Action item ▸ All of the entries must be output exactly as they are.

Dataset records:
━━━━━━━━━━━━━━━━

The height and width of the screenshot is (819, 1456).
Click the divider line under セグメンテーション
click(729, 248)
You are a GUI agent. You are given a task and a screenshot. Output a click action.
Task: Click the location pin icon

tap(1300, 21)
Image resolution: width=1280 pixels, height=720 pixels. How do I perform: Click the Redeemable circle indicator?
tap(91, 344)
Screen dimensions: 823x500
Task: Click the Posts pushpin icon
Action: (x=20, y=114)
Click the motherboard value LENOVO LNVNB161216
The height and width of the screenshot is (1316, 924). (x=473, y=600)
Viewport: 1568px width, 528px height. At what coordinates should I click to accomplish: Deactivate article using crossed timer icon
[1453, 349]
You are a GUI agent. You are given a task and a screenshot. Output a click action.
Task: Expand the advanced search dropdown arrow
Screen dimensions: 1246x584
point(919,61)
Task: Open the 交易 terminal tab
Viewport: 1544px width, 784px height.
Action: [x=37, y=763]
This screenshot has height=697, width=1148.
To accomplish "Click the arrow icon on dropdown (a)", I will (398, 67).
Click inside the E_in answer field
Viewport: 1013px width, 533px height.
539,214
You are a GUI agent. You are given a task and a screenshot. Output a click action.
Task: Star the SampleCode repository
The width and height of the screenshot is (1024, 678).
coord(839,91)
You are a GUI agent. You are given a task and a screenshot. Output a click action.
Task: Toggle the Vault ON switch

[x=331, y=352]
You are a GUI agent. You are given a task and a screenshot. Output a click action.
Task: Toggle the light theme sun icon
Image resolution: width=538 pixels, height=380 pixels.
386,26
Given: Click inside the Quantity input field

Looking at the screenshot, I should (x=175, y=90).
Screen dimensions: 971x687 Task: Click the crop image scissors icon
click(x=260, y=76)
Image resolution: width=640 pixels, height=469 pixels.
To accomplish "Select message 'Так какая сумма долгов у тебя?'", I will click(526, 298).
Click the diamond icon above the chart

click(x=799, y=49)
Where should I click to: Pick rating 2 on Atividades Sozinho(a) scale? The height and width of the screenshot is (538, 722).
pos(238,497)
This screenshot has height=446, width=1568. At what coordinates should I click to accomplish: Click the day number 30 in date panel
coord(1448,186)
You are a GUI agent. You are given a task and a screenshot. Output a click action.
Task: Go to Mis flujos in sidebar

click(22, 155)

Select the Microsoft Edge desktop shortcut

━━━━━━━━━━━━━━━━

Exercise answer ▸
The height and width of the screenshot is (819, 1456).
Click the divider line under セグメンテーション
click(729, 248)
You are a GUI agent. You are given a task and a screenshot. Output a click action.
Task: Click the location pin icon

tap(1300, 21)
Image resolution: width=1280 pixels, height=720 pixels. How do I perform: Click the Redeemable circle indicator?
tap(91, 344)
Screen dimensions: 823x500
Task: Click the Posts pushpin icon
Action: (x=20, y=114)
Click the motherboard value LENOVO LNVNB161216
The height and width of the screenshot is (1316, 924). (x=473, y=600)
Viewport: 1568px width, 528px height. At what coordinates should I click to accomplish: Deactivate article using crossed timer icon
[1453, 349]
You are a GUI agent. You are given a task and a screenshot. Output a click action.
Task: Expand the advanced search dropdown arrow
Screen dimensions: 1246x584
point(919,61)
Task: Open the 交易 terminal tab
Viewport: 1544px width, 784px height.
Action: [x=37, y=763]
This screenshot has height=697, width=1148.
To accomplish "Click the arrow icon on dropdown (a)", I will (398, 67).
Click inside the E_in answer field
Viewport: 1013px width, 533px height.
539,214
You are a GUI agent. You are given a task and a screenshot. Output a click action.
Task: Star the SampleCode repository
The width and height of the screenshot is (1024, 678).
coord(839,91)
You are a GUI agent. You are given a task and a screenshot. Output a click action.
Task: Toggle the Vault ON switch

[x=331, y=352]
You are a GUI agent. You are given a task and a screenshot. Output a click action.
Task: Toggle the light theme sun icon
Image resolution: width=538 pixels, height=380 pixels.
386,26
Given: Click inside the Quantity input field

Looking at the screenshot, I should (x=175, y=90).
Screen dimensions: 971x687 Task: Click the crop image scissors icon
click(x=260, y=76)
Image resolution: width=640 pixels, height=469 pixels.
To accomplish "Select message 'Так какая сумма долгов у тебя?'", I will click(526, 298).
Click the diamond icon above the chart

click(x=799, y=49)
Where should I click to: Pick rating 2 on Atividades Sozinho(a) scale? The height and width of the screenshot is (538, 722).
pos(238,497)
This screenshot has height=446, width=1568. At what coordinates should I click to accomplish: Click the day number 30 in date panel
coord(1448,186)
You are a GUI agent. You are given a task and a screenshot. Output a click action.
Task: Go to Mis flujos in sidebar

click(22, 155)

Select the Microsoft Edge desktop shortcut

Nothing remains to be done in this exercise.